Objective response seen in 37.1 percent of patients with previously treated KRAS p.G12C-mutated non-small cell lung cancer
WEDNESDAY, June 9, 2021 (HealthDay News) — Sotorasib therapy yields clinical benefit for patients with previously treated KRAS p.G12C-mutated non-small cell lung cancer (NSCLC), according to a study published online June 4 in the New England Journal of Medicine to coincide with the annual meeting of the American Society of Clinical Oncology, held virtually from June 4 to 8.

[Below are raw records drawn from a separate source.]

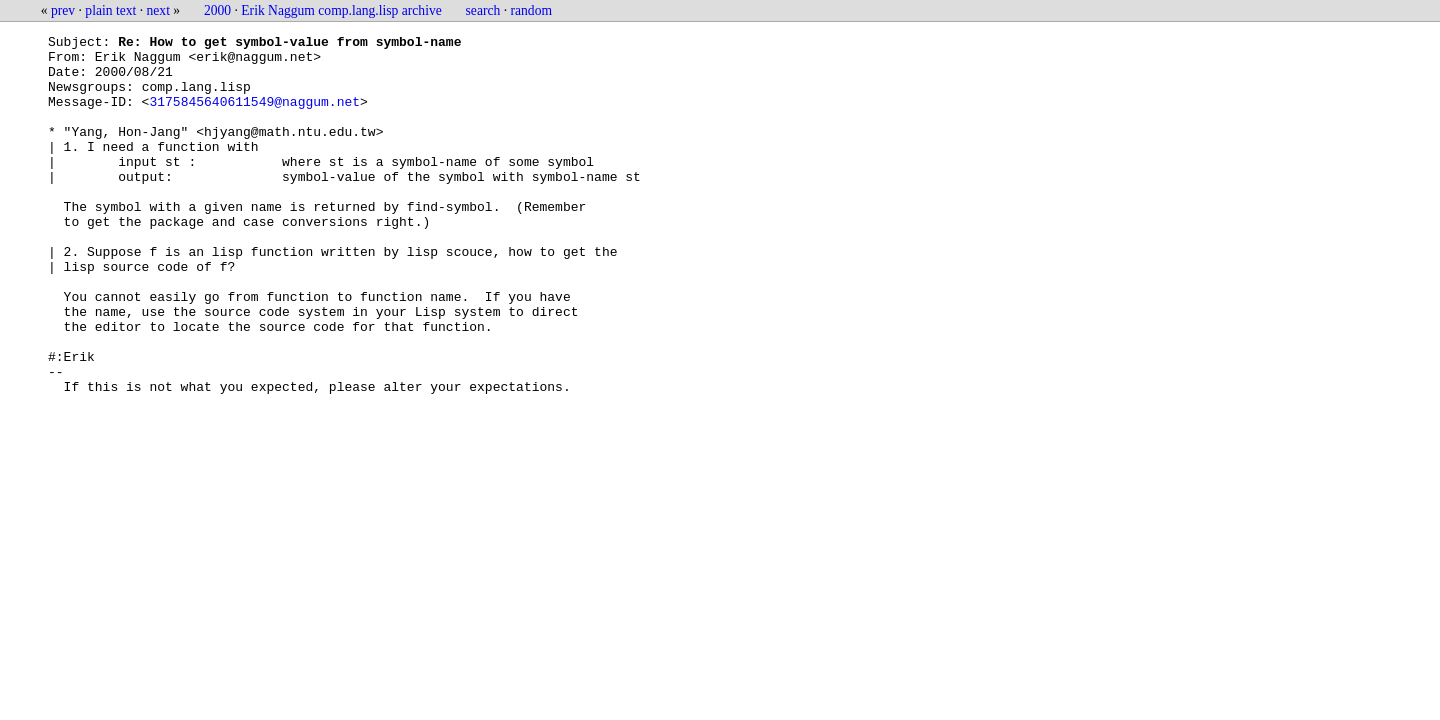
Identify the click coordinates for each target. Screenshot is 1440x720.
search (483, 10)
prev (63, 10)
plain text (110, 10)
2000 (217, 10)
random (532, 10)
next (158, 10)
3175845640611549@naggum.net (254, 116)
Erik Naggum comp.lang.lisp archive (341, 10)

Ferdinandos Skoulidis, M.D., Ph.D., from the University of Texas MD Anderson Cancer Center in Houston, and colleagues conducted a single-group, phase 2 trial to examine the activity of sotorasib, administered orally once daily in 124 patients with KRAS p.G12C-mutated advanced NSCLC previously treated with standard therapies. The primary end point was objective response (complete or partial).
The researchers found that 46 patients (37.1 percent) had an objective response, including four and 42 who had a complete and partial response, respectively; the median response duration was 11.1 months. One hundred of the patients had disease control. The median progression-free survival and median overall survival were 6.8 and 12.5 months, respectively. Treatment-related adverse events occurred in 69.8 percent of patients, including grade 3 and 4 events in 19.8 and 0.8 percent, respectively. In subgroups defined according to programmed death ligand-1 expression, tumor mutational burden, and co-occurring mutations in STK11, KEAP1, or TP53, responses were observed.
“This trial provides convincing evidence that mutant KRAS can be successfully and selectively targeted, resulting in meaningful prolongation of survival without compromising quality of life,” Skoulidis said in a statement.
Several authors disclosed financial ties to biopharmaceutical companies, including Amgen, which manufactures sotorasib and funded the study.